Entitlement for Damages

In general, the person who has suffered the breach (known as the ‘aggrieved party’) is entitled to recover compensation from the breaching party to put in in the position it would have been in had the contract been properly performed (with some limitations). 

This often means compensation for loss caused by the breach, but can also mean compensation for costs such as lost profits, opportunity costs and paying for (potentially more expensive) replacement goods or services. 

For example, if a party is late in paying for goods, depending on the circumstances, it might be liable in court for for costs such as: 

  • time value of the money at a reasonable interest rate; 
  • administrative costs of recovering the funds; and
  • the cost of the supplier purchasing commodities at a higher rate because it did not have the cashflow to buy them at a lower rate when it otherwise could have.

Likewise, if a party is late in delivering goods, it could be liable for costs such as the: 

  • costs of hiring replacement goods for a period (if the goods were to be used for a particular purpose, like an event);
  • costs to the aggrieved party of late delivery to their own customers (if they are a distributor, for example); and
  • lost profit from a contract that fell through because of the time sensitivity (where this risk was known to the supplier).  

Cancellation of the Contract

If the breach of contract is particularly serious, it may give the aggrieved party a right to cancel the contract

To have this right, the breach must meet one of the following criteria: 

  • the term is expressly or impliedly agreed to be an ‘essential term’ in the contract (in some contracts, this can be indicated by the words ‘of the essence’ in relation to a term); or 
  • the effect of the breach ‘substantially’ alters the benefit or burden under the contract for the cancelling party. 

Cancellation brings the contract to an end, meaning that no party has to perform anything it has yet to do (or is entitled to anything further). It does not affect the right to any damages. 

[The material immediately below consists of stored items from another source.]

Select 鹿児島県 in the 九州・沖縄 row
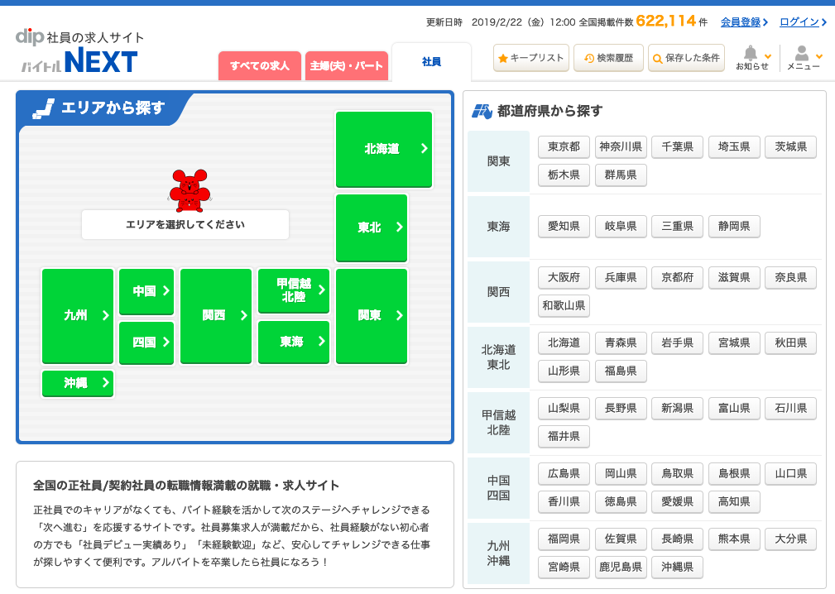 [x=621, y=568]
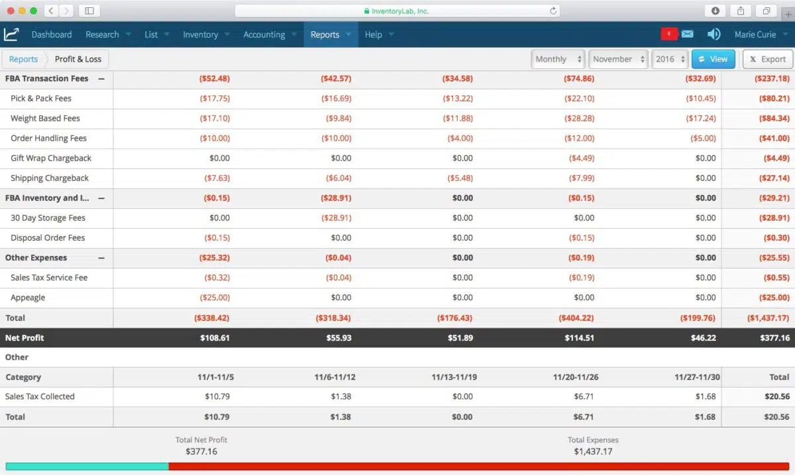The width and height of the screenshot is (795, 475).
Task: Click the Safari share icon
Action: [x=740, y=11]
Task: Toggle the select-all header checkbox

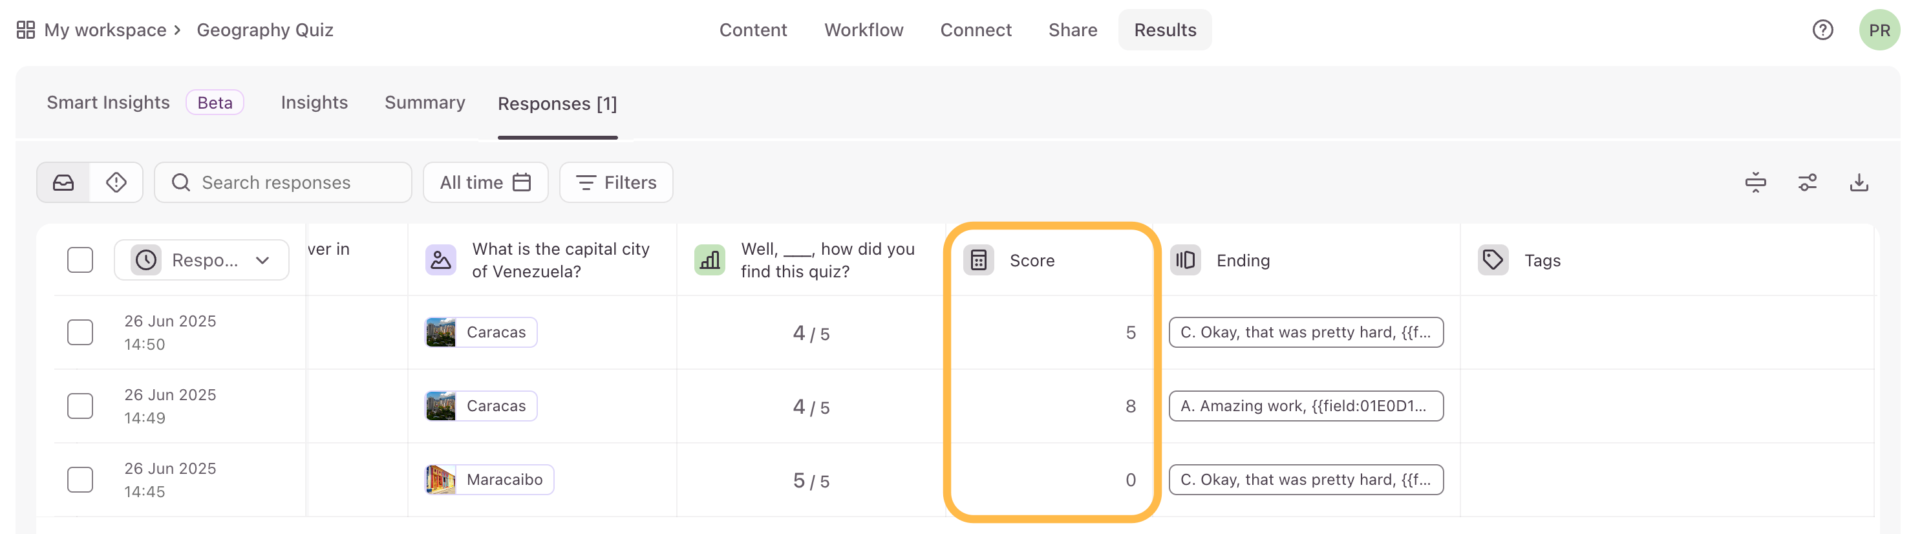Action: (x=80, y=260)
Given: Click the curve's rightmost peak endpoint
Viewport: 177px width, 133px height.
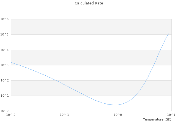Looking at the screenshot, I should click(169, 33).
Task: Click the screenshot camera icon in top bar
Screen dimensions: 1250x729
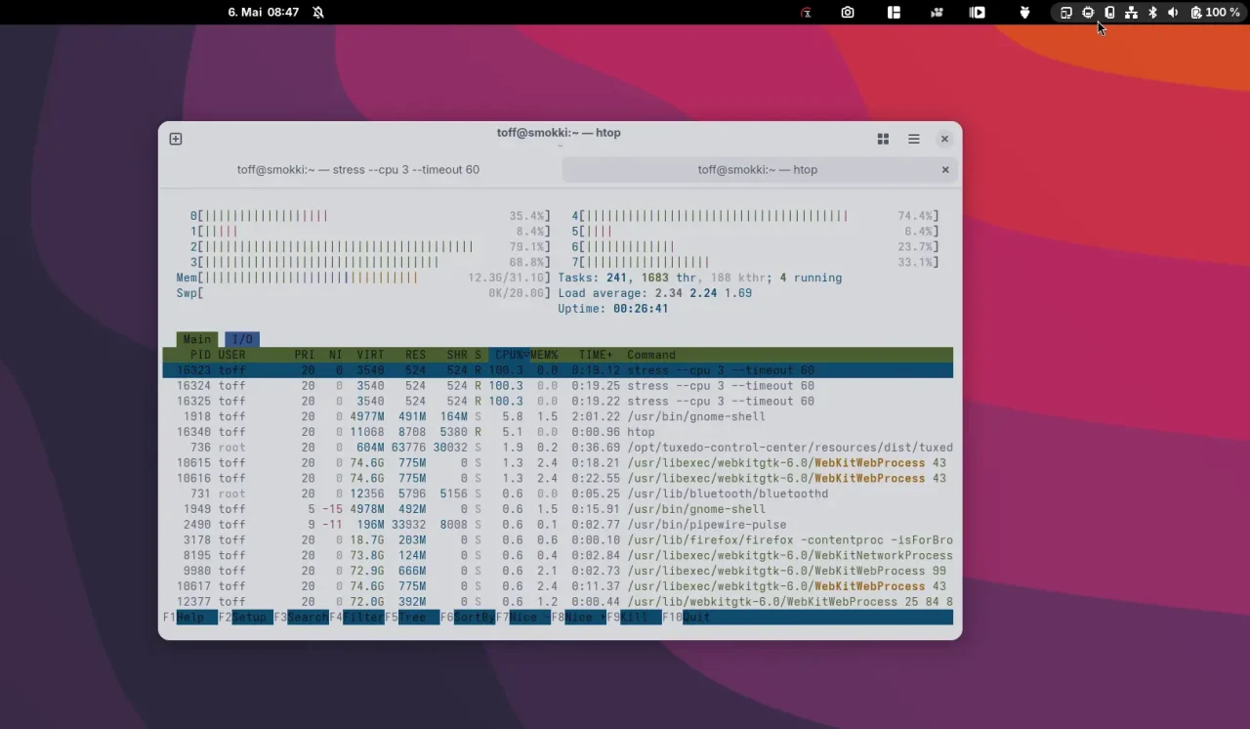Action: tap(848, 13)
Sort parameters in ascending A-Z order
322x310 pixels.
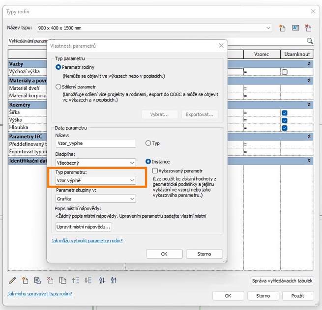coord(102,281)
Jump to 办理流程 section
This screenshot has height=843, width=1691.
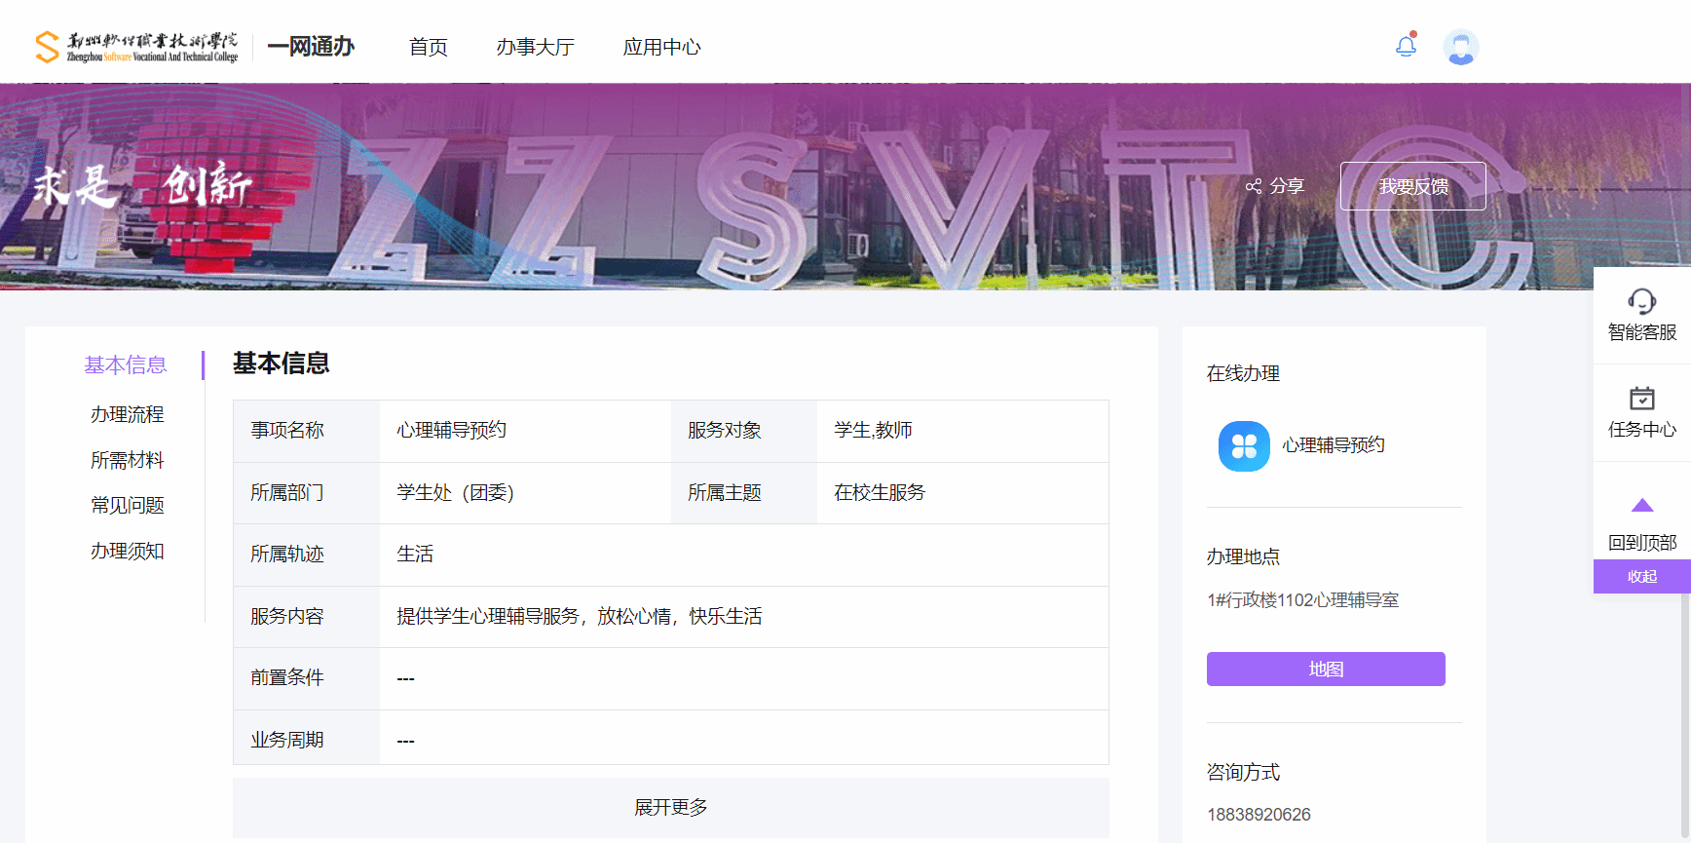[127, 414]
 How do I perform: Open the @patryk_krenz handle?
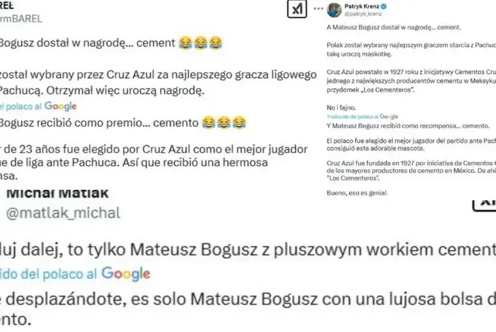pos(363,14)
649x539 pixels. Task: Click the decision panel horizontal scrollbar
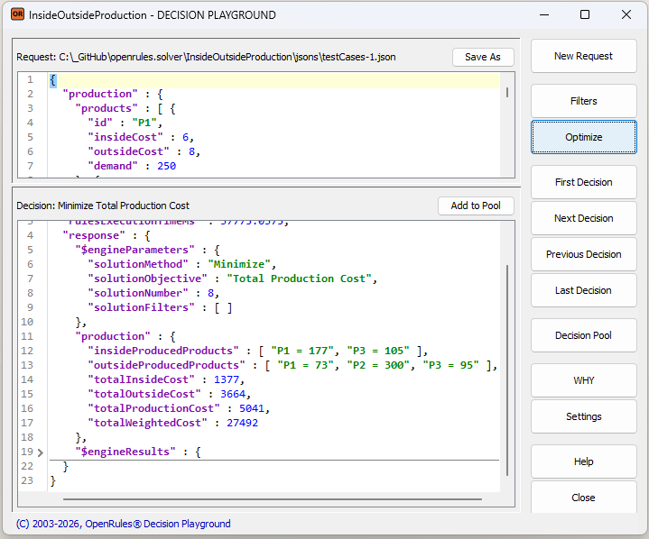pos(271,498)
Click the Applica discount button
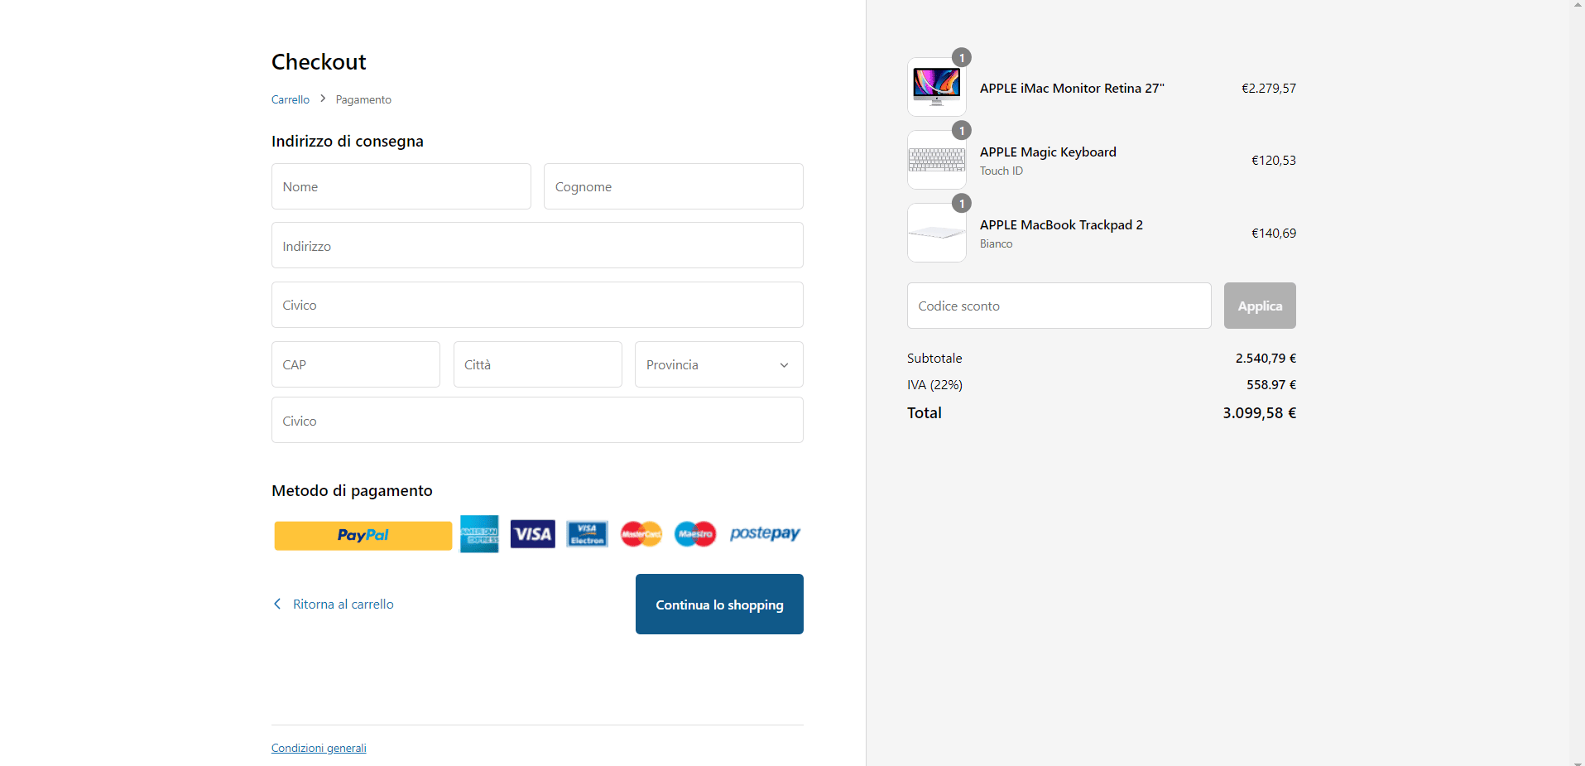The height and width of the screenshot is (766, 1585). tap(1259, 306)
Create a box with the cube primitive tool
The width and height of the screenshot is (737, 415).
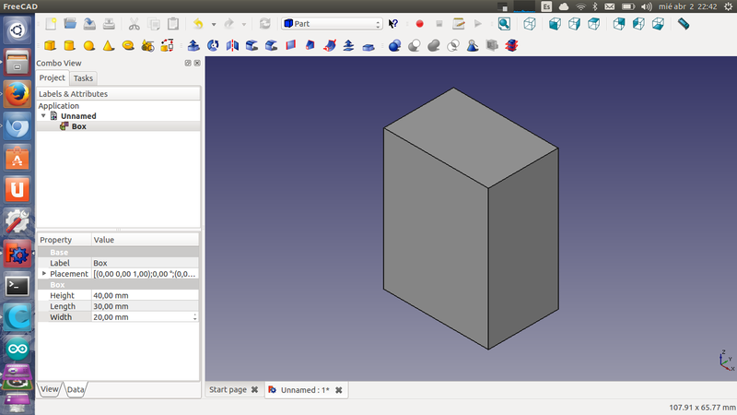tap(51, 44)
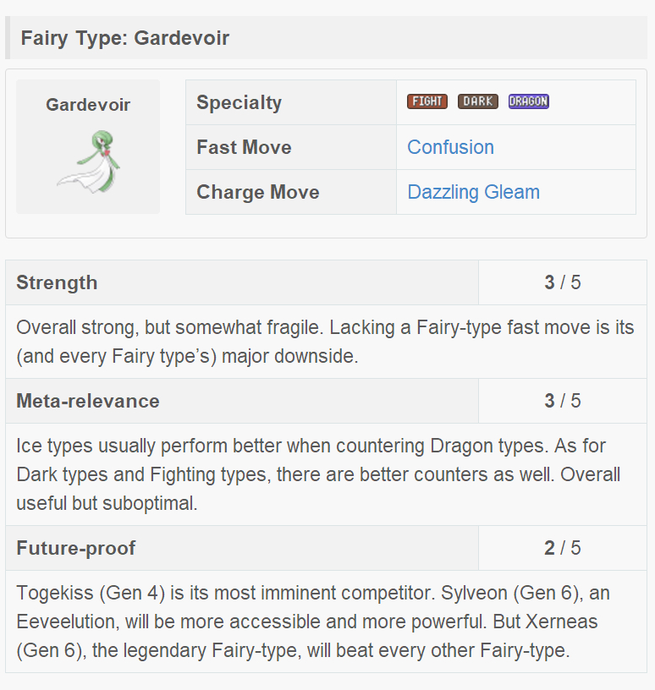Click the Charge Move row label

coord(258,192)
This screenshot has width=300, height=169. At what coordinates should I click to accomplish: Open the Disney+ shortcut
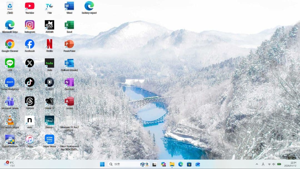pos(49,120)
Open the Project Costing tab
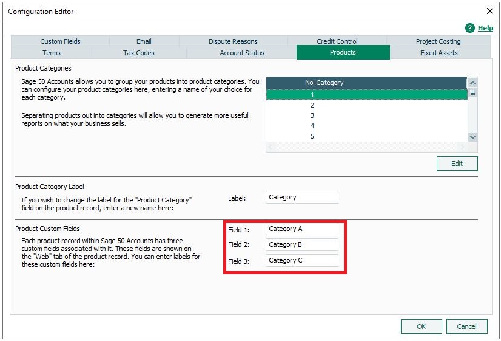This screenshot has width=501, height=341. click(x=438, y=41)
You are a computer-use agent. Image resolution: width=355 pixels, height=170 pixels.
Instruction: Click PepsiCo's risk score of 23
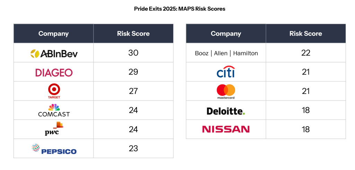click(133, 148)
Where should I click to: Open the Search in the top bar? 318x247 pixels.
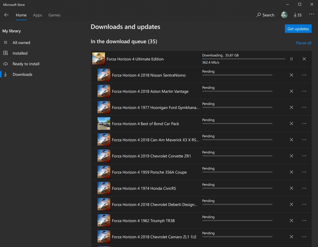[265, 15]
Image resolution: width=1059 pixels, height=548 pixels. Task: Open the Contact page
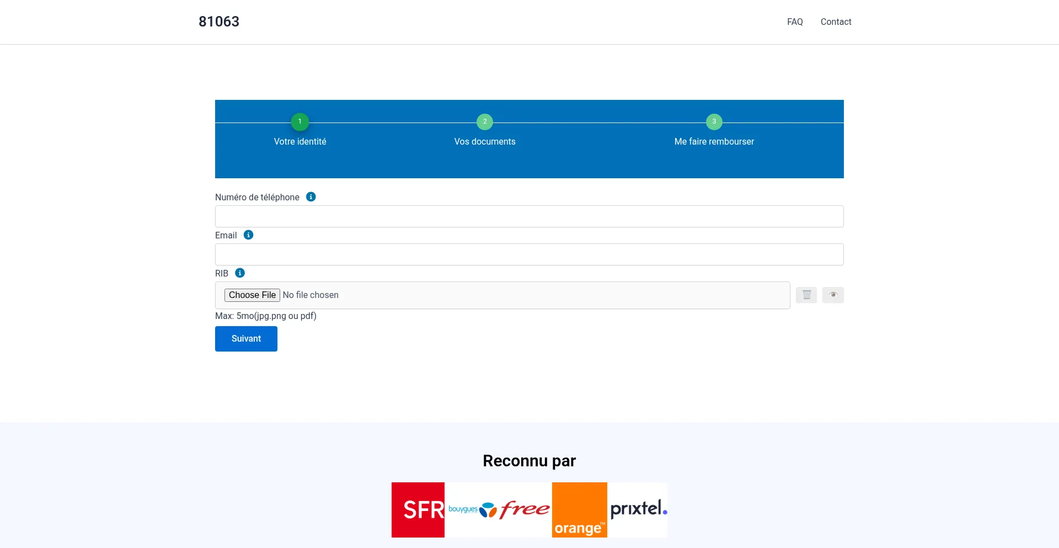836,22
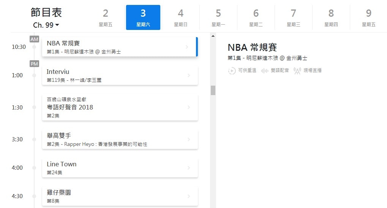Click the arrow on the Interviu card
Screen dimensions: 387x208
click(189, 75)
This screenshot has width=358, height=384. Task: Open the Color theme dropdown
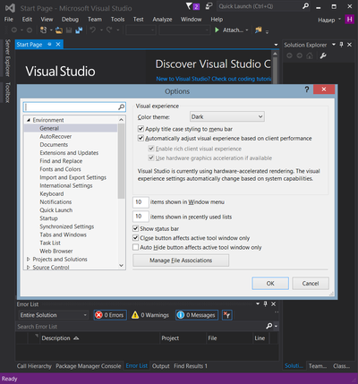click(227, 116)
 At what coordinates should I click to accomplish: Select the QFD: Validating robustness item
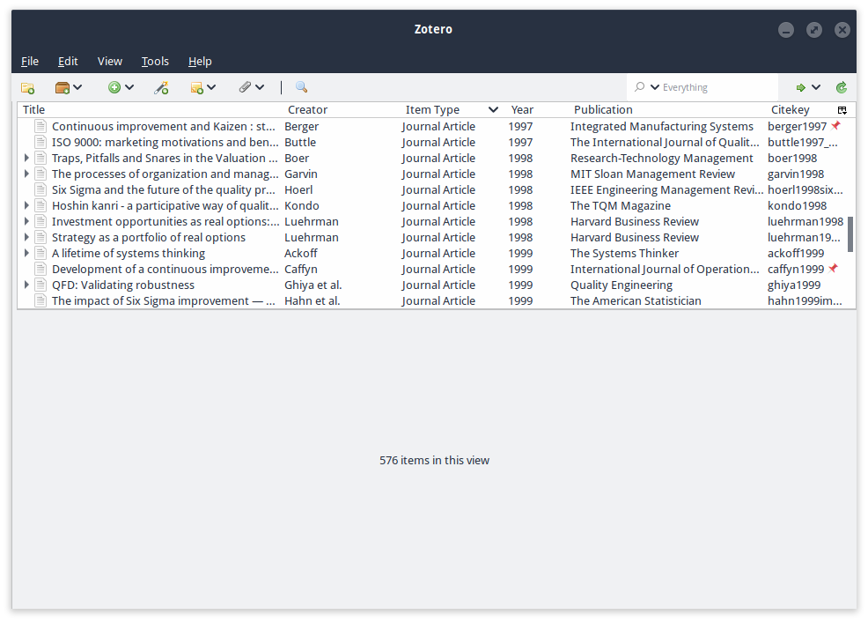pos(123,285)
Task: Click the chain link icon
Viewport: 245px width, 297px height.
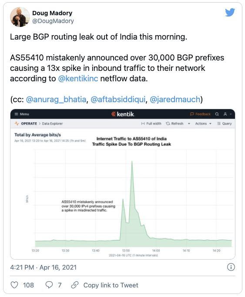Action: click(75, 285)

Before you cancel any contract, you should be sure that you have the right to do so. If you try to cancel without the right to do so, this can give the other party a right to cancel. 

Key Takeaways 

A breach of contract is effectively the commercial equivalent of a broken promise. It has legal consequences, usually resulting in the right of the other party to financial compensation for the loss of the bargain. When entering into contracts, it is crucial that you: 

  • carefully review and understand what the contract requires; 
  • measure performance against those precise requirements to monitor potential breaches; 
  • understand the consequences of potential breaches; and
  • get advice if you are unsure of the consequences of a breach (especially if you are planning to cancel a contract).

If you have questions regarding your contracts, or how to best draft your contracts to fit your risk appetite, contact LegalVision’s New Zealand contract lawyers 0800 005 570 or complete the form on this page.

FAQs

What Is a Breach of Contract?

A breach of contract is effectively the commercial equivalent of a broken promise. It has legal consequences, usually resulting in the right of the other party to financial compensation for the loss of the bargain. 

What Are Express and Implied Terms?

Express terms in a contract are set out clearly on the page. Implied terms are not. However, if it is clear that the contract should be reasonably understood to contain a certain unspoken term, then that term may be implied.

Am I Entitled to Damages for a Breach of Contract?

In general, the person who has suffered a breach of contract is entitled to recover compensation from the breaching party (with some limitations). This often means compensation for loss caused by the breach, but can also mean compensation for costs such as lost profits, opportunity costs and paying for (potentially more expensive) replacement goods or services. 

Can I Cancel a Contract for a Breach of Contract?

If the breach of contract is particularly serious, it may give you a right to cancel the contract. Before you cancel any contract, however, you should be sure that you have the right to do so. If you try to cancel without the right to do so, this can give the other party a right to cancel.